There are so many things I take for granted in an ordinary day. I don’t want to lose this new-found tenderness, this awareness of the grace which hovers over life.
This morning, my daughter and I made big mugs of dark coffee and took them out to the back deck to talk and watch the day arrive. Already, the mornings here are cool and tinged with Fall. By the time Fall really arrives next month, my daughter will be in France, so we are stealing all the moments we can together. Every time I’m with her I’m filled with that strange mixture of pride and fear and sorrow and joy that accompanies sending a child into their adulthood. Being a mother, a parent, is a continual prying open of your hands and heart.

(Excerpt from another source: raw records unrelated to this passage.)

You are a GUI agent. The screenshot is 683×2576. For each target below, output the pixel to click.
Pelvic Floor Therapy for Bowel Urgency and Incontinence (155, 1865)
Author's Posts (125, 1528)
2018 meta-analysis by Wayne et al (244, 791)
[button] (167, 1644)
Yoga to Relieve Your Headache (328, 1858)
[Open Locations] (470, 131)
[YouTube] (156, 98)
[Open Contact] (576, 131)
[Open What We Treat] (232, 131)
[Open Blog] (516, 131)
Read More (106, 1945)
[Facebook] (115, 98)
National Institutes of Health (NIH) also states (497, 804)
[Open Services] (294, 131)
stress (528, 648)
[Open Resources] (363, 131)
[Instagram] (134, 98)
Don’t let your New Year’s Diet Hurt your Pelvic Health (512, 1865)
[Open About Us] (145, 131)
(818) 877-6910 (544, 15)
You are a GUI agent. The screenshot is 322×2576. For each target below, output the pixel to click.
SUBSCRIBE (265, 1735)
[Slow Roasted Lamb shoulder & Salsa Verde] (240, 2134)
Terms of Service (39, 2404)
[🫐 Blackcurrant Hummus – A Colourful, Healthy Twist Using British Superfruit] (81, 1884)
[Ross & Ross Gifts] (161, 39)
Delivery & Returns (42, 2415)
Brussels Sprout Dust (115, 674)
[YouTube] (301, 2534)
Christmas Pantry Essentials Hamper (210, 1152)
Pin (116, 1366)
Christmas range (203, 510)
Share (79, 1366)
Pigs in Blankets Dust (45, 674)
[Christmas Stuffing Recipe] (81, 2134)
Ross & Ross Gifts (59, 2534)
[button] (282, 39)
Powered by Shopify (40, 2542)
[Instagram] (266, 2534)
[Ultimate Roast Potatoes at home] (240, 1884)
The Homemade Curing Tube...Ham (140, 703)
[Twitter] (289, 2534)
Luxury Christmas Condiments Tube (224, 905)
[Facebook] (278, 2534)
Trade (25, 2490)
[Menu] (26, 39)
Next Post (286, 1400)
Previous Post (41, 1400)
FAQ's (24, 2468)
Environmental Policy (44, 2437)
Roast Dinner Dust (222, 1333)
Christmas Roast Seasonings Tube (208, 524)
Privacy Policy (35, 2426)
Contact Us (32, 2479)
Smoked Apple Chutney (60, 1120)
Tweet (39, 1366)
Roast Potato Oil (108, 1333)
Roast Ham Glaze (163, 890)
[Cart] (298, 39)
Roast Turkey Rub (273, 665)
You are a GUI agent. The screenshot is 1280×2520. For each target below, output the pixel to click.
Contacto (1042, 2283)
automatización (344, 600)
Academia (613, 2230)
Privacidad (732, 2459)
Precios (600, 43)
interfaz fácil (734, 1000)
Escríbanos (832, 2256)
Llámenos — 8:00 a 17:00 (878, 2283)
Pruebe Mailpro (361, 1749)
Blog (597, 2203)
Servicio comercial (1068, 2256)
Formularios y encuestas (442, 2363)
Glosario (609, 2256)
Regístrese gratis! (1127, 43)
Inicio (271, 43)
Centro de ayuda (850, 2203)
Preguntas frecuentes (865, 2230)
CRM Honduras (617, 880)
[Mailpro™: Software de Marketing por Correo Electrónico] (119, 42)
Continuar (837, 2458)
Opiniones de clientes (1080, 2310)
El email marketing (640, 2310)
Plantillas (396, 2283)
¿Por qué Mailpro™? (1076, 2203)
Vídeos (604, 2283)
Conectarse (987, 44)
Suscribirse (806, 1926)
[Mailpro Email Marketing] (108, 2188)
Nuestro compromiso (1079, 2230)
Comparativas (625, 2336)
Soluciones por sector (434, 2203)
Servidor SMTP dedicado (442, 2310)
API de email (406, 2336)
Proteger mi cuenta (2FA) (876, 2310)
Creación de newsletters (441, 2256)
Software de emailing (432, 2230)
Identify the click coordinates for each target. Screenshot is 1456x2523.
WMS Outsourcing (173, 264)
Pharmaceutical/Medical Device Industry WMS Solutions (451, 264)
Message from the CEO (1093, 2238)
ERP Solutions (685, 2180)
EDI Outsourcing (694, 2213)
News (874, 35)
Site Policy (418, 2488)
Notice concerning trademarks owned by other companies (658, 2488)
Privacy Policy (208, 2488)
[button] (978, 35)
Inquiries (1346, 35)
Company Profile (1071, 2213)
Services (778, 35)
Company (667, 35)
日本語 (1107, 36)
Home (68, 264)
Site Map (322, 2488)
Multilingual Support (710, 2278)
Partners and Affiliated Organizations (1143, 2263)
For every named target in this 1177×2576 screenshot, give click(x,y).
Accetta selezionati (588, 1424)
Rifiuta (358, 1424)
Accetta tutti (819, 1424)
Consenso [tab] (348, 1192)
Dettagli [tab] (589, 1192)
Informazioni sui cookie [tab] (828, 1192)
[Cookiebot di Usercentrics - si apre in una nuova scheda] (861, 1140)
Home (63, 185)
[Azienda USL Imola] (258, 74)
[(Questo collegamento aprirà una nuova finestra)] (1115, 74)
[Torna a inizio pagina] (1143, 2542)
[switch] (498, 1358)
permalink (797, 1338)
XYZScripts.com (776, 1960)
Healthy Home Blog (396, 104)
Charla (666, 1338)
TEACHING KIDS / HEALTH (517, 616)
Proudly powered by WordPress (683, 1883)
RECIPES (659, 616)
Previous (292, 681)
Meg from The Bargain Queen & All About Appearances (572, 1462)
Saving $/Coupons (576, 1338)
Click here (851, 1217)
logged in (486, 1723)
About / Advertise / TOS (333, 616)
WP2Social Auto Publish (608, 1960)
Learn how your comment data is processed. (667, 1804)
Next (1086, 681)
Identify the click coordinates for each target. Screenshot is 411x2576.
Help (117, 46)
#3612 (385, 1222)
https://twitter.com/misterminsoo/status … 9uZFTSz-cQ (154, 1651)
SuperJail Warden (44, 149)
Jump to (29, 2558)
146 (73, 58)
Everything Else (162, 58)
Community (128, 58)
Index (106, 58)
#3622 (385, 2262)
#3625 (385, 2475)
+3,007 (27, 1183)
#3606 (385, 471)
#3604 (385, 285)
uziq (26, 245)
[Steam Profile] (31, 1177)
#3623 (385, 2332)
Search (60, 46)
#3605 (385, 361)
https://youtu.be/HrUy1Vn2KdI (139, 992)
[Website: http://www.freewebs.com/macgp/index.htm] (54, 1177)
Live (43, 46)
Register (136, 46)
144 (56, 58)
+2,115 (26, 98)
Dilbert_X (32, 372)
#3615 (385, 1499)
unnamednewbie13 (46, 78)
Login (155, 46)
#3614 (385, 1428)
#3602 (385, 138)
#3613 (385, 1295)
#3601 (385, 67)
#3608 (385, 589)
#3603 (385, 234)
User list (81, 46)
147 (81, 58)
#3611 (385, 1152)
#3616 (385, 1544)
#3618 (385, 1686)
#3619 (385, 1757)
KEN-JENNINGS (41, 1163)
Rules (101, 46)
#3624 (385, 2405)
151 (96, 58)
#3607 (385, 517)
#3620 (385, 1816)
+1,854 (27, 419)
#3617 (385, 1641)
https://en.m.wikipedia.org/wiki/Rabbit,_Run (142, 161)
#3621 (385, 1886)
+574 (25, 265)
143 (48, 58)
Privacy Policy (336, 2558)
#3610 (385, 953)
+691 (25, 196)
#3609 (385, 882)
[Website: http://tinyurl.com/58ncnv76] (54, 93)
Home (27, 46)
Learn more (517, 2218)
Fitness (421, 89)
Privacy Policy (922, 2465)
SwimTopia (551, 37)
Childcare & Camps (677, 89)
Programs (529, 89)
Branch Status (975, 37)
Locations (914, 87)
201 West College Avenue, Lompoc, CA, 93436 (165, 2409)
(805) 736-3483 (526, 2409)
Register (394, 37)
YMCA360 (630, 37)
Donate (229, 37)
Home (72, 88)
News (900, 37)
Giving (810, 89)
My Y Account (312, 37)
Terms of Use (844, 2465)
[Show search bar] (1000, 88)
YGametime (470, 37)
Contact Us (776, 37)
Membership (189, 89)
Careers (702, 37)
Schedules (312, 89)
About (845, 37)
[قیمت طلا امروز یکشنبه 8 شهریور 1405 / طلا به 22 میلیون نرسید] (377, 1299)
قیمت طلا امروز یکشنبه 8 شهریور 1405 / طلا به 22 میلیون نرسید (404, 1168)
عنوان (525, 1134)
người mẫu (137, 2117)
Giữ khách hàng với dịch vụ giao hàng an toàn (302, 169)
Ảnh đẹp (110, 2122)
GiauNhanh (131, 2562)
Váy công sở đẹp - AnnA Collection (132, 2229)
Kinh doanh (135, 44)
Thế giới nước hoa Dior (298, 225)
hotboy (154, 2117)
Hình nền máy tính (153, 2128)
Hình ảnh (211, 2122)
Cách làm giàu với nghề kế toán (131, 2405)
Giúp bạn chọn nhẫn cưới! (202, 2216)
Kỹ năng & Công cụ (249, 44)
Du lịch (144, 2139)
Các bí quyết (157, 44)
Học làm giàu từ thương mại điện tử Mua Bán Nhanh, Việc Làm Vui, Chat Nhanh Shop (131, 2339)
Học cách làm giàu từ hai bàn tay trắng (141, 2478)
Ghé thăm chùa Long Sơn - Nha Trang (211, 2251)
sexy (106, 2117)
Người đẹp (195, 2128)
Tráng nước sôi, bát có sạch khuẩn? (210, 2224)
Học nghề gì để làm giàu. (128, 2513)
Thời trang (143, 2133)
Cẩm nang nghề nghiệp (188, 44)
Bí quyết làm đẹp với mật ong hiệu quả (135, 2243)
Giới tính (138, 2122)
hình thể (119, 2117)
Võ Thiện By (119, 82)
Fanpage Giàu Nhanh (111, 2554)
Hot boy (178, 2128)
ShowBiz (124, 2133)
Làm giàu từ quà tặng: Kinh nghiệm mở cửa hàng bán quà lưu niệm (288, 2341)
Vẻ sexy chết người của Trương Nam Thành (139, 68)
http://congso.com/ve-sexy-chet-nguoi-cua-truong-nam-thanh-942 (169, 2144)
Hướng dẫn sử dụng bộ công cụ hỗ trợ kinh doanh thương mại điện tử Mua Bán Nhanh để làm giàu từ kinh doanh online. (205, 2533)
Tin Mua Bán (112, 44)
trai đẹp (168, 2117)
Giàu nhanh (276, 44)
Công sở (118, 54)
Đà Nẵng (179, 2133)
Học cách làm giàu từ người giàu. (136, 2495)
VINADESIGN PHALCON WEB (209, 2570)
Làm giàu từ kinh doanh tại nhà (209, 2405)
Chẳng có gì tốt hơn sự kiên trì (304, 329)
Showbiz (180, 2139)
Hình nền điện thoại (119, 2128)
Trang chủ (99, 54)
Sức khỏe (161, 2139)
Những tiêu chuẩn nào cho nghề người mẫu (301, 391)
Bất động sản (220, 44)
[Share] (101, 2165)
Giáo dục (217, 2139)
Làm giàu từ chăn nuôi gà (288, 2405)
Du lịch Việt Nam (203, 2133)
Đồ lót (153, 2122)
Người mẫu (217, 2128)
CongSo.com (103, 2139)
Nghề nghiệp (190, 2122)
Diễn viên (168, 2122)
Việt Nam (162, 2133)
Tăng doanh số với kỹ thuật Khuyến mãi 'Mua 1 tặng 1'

Looking at the calendar over my desk, I see that today is also the birthday of Tasha Tudor. That makes me smile, for I’ve been thinking of her words lately:
“I enjoy solitude. It's probably selfish, but why bother about it. Life is much too important, as Oscar Wilde said, to be taken seriously. I feel so sorry for those mothers who are devastated by loneliness when their children fly the coop and don't want to live at home anymore. They feel lost, but look what exciting things can be done. Life isn't long enough to do all you could accomplish. And what a privilege to be alive. In spite of all the pollutions and horrors, how beautiful this world is. Supposing you only saw the stars once every year. Think what you would think. The wonder of it!”
It’s true. Life continues to open and open and there is so much more to look forward to, so much to treasure.
Tasha always had tea and a nap in the afternoon, so I think I will do the same in her honor today. :)
Looking forward to getting back to posts and books and words. Thanks for your patience, friends.